I think this is an interesting topic that, unfortunately, I have never had a great experience with myself.

I pulled up the output of dmidecode on an AWS EC2 instance that we use for scientific compute tasks, it looks like this;

System Information
	Manufacturer: Amazon EC2
	Product Name: r5.12xlarge

Processor Information
	Socket Designation: CPU 0
	Type: Central Processor
	Family: Xeon
	Manufacturer: Intel(R) Corporation
	Version: Intel(R) Xeon(R) Platinum 8259CL CPU @ 2.50GHz
	Voltage: 1.6 V
	External Clock: 100 MHz
	Max Speed: 3500 MHz
	Current Speed: 2500 MHz
	Upgrade: Socket LGA3647-1
	Core Count: 24
	Core Enabled: 24
	Thread Count: 48

Memory Device
	Total Width: 72 bits
	Data Width: 64 bits
	Size: 384 GB
	Form Factor: DIMM
	Type: DDR4
	Speed: 2933 MT/s

So this can be a sort of a reference of the type of system we are up against; note that many on-prem HPC systems get upgraded far less often so might be using even older nodes

My experience has been that even if you can match or beat these types of specs on paper, the real life results of trying to do scientific compute on consumer setups has been lackluster because of the lack of horizontal scaling.

We dont use just one of these EC2’s, we have dozens or potentially hundreds of them running at a time (if available).

So if one EC2 like this can finish an analysis on one sample in 6 hours, but a typical batch has 25 samples, well thats 150hrs (6 days) if you have to run them sequentially.
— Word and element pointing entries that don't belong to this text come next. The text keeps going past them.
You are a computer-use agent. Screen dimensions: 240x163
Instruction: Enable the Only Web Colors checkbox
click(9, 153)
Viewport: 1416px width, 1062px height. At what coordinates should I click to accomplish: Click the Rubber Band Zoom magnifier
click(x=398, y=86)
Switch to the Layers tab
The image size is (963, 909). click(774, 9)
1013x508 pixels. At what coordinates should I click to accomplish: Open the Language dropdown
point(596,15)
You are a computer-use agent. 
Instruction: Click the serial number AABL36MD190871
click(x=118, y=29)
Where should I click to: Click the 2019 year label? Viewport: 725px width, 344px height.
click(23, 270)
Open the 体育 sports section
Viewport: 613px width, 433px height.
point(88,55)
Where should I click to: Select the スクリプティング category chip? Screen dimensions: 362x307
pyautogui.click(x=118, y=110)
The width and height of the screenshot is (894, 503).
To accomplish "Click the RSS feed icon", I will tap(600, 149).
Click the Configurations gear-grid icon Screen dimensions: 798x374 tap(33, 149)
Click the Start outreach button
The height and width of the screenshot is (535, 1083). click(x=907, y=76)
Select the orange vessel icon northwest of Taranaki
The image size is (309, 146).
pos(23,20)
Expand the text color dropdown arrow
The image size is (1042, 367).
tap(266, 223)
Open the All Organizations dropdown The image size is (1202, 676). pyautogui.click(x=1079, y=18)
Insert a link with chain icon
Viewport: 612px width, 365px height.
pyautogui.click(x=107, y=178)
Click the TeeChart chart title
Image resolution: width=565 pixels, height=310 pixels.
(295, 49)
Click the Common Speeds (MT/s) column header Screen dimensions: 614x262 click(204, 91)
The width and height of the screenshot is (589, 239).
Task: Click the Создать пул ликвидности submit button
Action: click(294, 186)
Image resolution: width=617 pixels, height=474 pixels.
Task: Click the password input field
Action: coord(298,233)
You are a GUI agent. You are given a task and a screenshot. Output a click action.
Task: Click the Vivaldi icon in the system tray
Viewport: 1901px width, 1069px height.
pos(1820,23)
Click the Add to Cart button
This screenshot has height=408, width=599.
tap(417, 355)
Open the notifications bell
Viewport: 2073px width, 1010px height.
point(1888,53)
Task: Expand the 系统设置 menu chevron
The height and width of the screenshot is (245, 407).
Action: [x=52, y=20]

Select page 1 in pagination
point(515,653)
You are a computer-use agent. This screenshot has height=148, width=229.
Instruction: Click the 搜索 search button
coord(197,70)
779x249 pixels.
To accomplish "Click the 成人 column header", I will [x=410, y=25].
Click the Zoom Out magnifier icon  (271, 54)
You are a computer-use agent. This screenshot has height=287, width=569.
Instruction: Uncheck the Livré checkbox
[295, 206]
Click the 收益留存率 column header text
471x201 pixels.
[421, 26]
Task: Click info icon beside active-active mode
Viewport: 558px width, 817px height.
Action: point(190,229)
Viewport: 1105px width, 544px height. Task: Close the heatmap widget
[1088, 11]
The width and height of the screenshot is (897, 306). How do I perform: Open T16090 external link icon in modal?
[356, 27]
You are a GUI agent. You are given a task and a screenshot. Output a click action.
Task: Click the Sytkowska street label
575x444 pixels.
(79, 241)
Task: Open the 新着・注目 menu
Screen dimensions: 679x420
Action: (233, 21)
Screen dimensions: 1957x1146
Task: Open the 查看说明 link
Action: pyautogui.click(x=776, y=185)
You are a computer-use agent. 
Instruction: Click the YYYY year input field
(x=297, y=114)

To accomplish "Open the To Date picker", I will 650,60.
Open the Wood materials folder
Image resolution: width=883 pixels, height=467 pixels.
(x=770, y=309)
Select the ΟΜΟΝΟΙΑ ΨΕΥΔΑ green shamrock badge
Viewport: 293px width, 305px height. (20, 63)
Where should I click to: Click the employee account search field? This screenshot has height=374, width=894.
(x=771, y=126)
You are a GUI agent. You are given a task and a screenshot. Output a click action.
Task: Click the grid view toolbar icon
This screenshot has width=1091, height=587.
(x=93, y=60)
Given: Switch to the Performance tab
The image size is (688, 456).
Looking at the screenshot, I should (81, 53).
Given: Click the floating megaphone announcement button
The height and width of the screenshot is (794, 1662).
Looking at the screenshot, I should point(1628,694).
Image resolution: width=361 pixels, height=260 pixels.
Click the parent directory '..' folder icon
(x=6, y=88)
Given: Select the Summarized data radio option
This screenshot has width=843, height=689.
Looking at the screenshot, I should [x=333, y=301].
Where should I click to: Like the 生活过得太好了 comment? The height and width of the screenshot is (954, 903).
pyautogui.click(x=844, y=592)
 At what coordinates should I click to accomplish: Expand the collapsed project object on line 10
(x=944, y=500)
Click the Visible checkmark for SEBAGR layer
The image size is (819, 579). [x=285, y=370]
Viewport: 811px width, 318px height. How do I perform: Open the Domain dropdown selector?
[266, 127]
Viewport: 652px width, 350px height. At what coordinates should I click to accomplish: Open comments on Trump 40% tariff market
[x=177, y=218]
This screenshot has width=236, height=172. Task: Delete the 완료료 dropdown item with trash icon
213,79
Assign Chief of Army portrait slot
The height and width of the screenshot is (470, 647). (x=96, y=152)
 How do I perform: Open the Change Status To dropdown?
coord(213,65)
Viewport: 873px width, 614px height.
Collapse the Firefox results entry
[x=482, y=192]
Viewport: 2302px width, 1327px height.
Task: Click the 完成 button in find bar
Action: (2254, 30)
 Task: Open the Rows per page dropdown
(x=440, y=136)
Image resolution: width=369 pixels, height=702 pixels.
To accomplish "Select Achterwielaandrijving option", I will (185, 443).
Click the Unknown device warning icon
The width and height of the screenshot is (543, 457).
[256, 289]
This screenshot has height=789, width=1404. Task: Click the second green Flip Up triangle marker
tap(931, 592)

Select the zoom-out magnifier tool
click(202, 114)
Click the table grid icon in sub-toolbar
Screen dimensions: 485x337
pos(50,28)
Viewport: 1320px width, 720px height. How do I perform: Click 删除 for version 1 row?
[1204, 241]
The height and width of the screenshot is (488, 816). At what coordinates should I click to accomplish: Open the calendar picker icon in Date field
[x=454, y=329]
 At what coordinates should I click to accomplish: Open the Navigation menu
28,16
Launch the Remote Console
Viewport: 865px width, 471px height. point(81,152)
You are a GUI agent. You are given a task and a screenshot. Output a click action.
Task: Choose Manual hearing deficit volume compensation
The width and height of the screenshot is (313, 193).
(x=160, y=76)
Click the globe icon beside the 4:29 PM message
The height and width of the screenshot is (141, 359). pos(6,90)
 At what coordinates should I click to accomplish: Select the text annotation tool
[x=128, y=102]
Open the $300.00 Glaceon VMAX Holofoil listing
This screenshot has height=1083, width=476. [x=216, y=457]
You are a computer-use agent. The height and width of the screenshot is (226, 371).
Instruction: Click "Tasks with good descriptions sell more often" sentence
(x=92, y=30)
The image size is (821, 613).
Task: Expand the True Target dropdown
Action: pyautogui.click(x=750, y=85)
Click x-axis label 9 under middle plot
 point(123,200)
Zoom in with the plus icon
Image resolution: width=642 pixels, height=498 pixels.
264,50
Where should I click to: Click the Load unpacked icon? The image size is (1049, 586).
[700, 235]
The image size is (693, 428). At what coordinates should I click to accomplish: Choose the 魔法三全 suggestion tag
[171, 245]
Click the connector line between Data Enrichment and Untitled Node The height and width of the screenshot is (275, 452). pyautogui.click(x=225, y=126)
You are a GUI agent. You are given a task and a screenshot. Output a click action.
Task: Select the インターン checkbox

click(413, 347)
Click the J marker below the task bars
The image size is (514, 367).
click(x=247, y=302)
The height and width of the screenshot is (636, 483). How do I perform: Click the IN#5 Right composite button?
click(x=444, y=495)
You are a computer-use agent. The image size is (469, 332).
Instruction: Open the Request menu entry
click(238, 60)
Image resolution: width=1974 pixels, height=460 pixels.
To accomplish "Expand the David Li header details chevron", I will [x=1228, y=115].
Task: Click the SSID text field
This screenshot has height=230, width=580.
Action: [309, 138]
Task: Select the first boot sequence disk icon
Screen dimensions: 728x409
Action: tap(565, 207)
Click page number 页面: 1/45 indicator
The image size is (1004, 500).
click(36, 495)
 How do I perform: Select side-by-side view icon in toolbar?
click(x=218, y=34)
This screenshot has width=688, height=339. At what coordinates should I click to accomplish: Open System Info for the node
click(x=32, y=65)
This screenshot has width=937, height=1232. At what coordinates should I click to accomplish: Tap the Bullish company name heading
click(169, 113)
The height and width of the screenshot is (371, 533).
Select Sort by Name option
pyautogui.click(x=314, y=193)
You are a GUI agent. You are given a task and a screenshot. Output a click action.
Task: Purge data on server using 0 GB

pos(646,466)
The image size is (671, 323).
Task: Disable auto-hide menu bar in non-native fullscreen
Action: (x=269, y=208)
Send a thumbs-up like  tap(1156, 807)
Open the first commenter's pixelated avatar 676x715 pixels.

If you can run all 25 in parallel across 25 EC2’s (or HPC nodes), then your start-to-finish time is only 6hrs. If you only have a single high-end workstation, it does not matter how many CPU cores and TB of memory and high bandwidth interconnects you have, you’re still gonna be limited to the max capacity it can handle at any one time, and it wont make much difference if you are using e.g Zen 4 or the latest Intel arch for it. So from a hardware-enthusiast’s perspective, it can be hard to justify splurging on hot tech if you’re still gonna have such limitations in your overall throughput.

It would be really interesting to hear about scientific workloads that people have found amenable to running within manageable timeframes on e.g. single home enthusiast workstation setups.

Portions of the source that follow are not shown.